§ Exercises to complete
1 - In the text below on vaccine dilution and dosing, what is the therapeutic window?
2 - Rewrite the passage of the vaccine dosing text between "Units of Measurement" and "of viable organisms.", inclusive, with "viable" replaced by "living".

§ Reading text
=-=-=-=-=

Dilution and Dosing

Part of Vaccines

Preparing vaccines at correct concentrations to maximize immune response while minimizing adverse effects.

Why This Matters

Too little vaccine and the immune system is not adequately stimulated — the person may not develop protective immunity. Too much vaccine and adverse reactions become more severe, potentially causing harm. Between these extremes lies the therapeutic window: the dose range that reliably stimulates protection without unacceptable risk.

Determining and reliably reproducing the correct dose is one of the most practically important steps in vaccine preparation. Without precise analytical equipment, achieving exact dosing is difficult — but achieving reasonable dosing with careful technique and simple tools is possible. Historical vaccine programs operated with far cruder measurement than modern ones and still achieved effective immunization.

Understanding the principles of dilution allows practitioners to scale concentrations, prepare working stocks from concentrated preparations, and estimate doses when definitive assays are unavailable.

Units of Measurement in Vaccines

Vaccine doses are expressed in various units depending on what is being measured:

Colony-forming units (CFU) or plaque-forming units (PFU): Living organisms quantified by their ability to form colonies (bacteria) or plaques (viruses) in culture. These units directly reflect the number of viable organisms.

Optical density (OD) or turbidity: For bacterial vaccines, the cloudiness of a suspension correlates with organism concentration. Comparing to a known standard (McFarland standards — tubes of barium sulfate suspension with defined turbidities) allows approximate CFU estimation without culture.

Mass: Some inactivated vaccines are dosed by mass of antigen (micrograms). This requires accurate weighing equipment.

Empirical units: Historical vaccines often used empirical units — doses defined by their biological effects rather than physical measurements. A “skin test dose” or “protective dose” was calibrated against a biological endpoint.

In a rebuilding context, turbidity standards and empirical biological calibration are most accessible.

Making McFarland Turbidity Standards

McFarland standards allow approximate bacterial concentration estimation by visual turbidity comparison.

Standard preparation: McFarland 0.5 (approximately 1.5 × 10⁸ CFU/mL for E. coli):

1. Prepare 1% barium chloride solution (barium chloride in water).
2. Prepare 1% sulfuric acid solution.
3. Mix 0.5 mL barium chloride solution with 99.5 mL sulfuric acid solution.
4. The resulting fine precipitate suspension has a defined turbidity equivalent to approximately 1.5 × 10⁸ bacteria/mL.

=-=-=-=-=

§ Data under study
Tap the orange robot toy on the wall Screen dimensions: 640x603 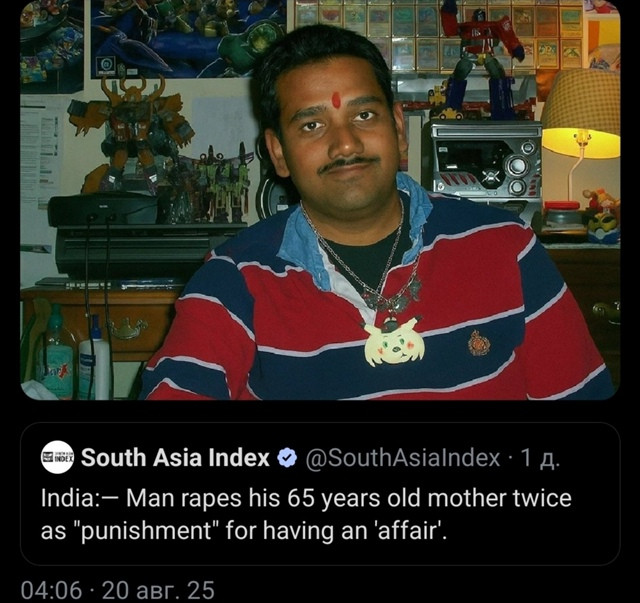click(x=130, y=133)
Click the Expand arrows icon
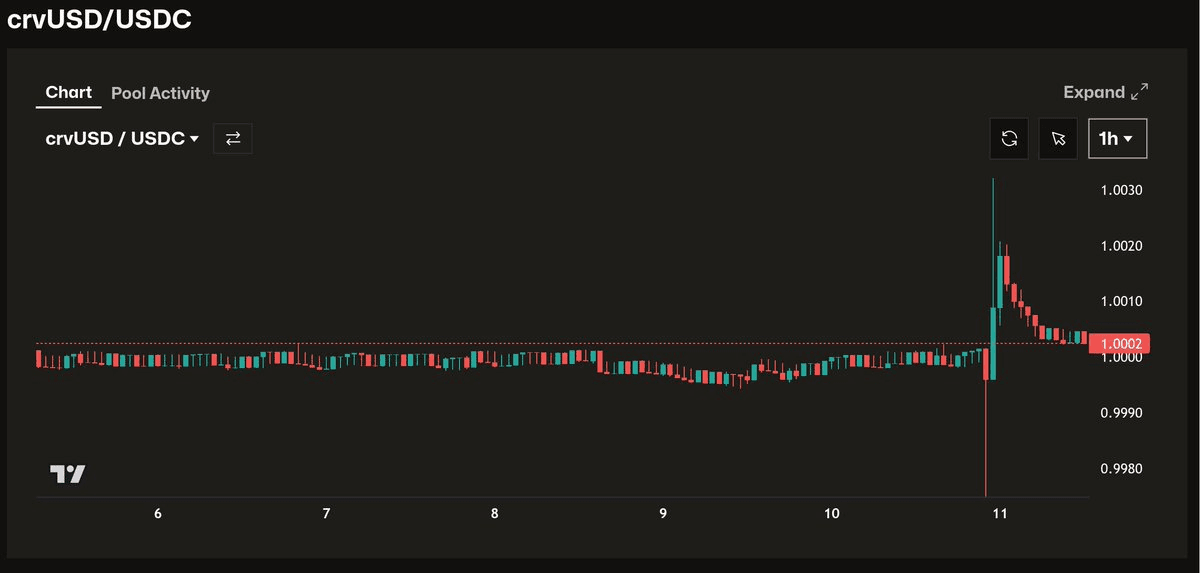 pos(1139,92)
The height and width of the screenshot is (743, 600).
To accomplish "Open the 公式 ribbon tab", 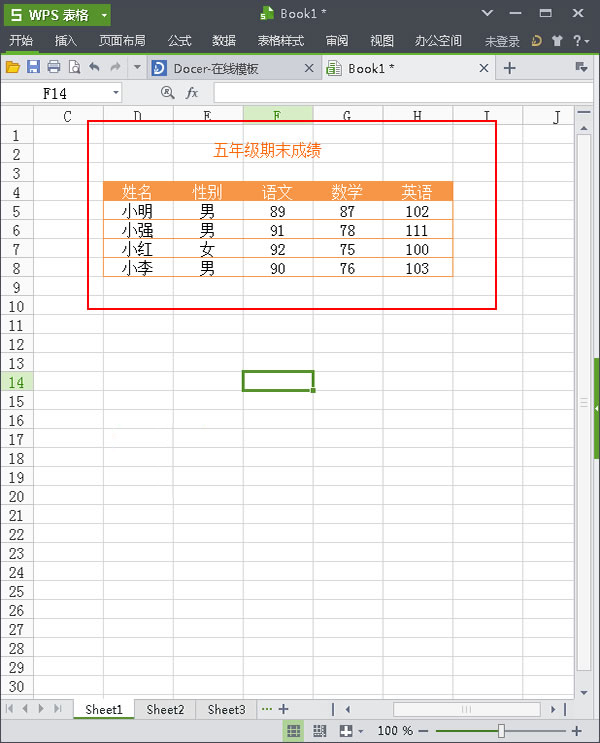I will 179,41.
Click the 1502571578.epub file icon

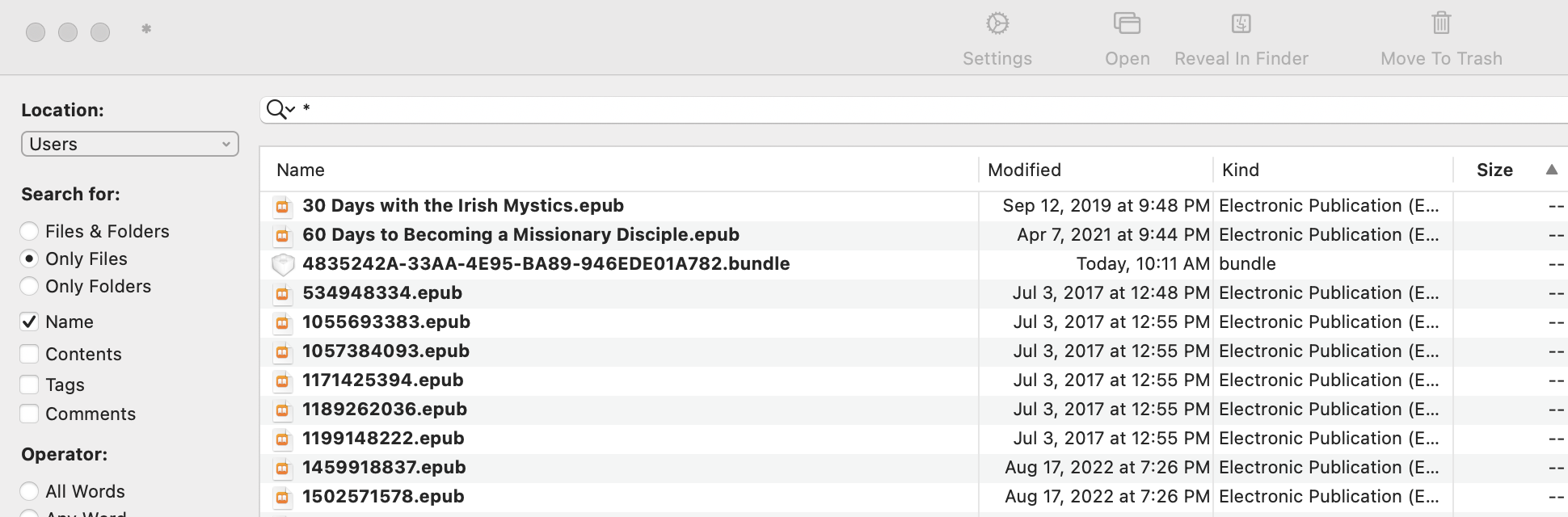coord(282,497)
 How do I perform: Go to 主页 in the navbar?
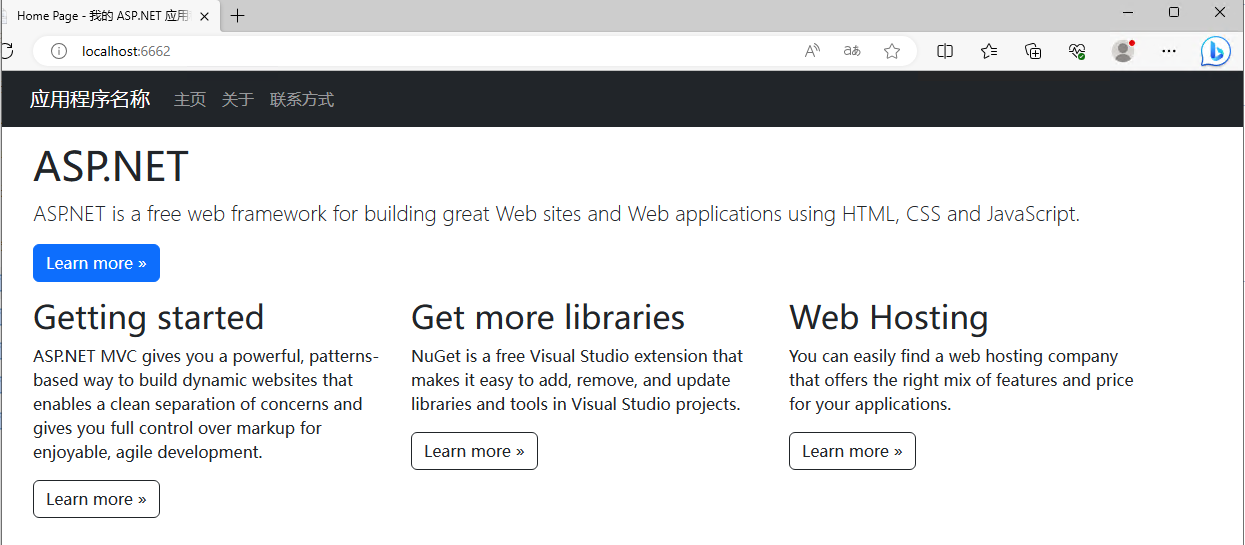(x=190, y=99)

=-=-=-=-=

§ Task-by-task results
1 - The dose range that reliably stimulates protection without unacceptable risk.

2 -
Units of Measurement in Vaccines

Vaccine doses are expressed in various units depending on what is being measured:

Colony-forming units (CFU) or plaque-forming units (PFU): Living organisms quantified by their ability to form colonies (bacteria) or plaques (viruses) in culture. These units directly reflect the number of living organisms.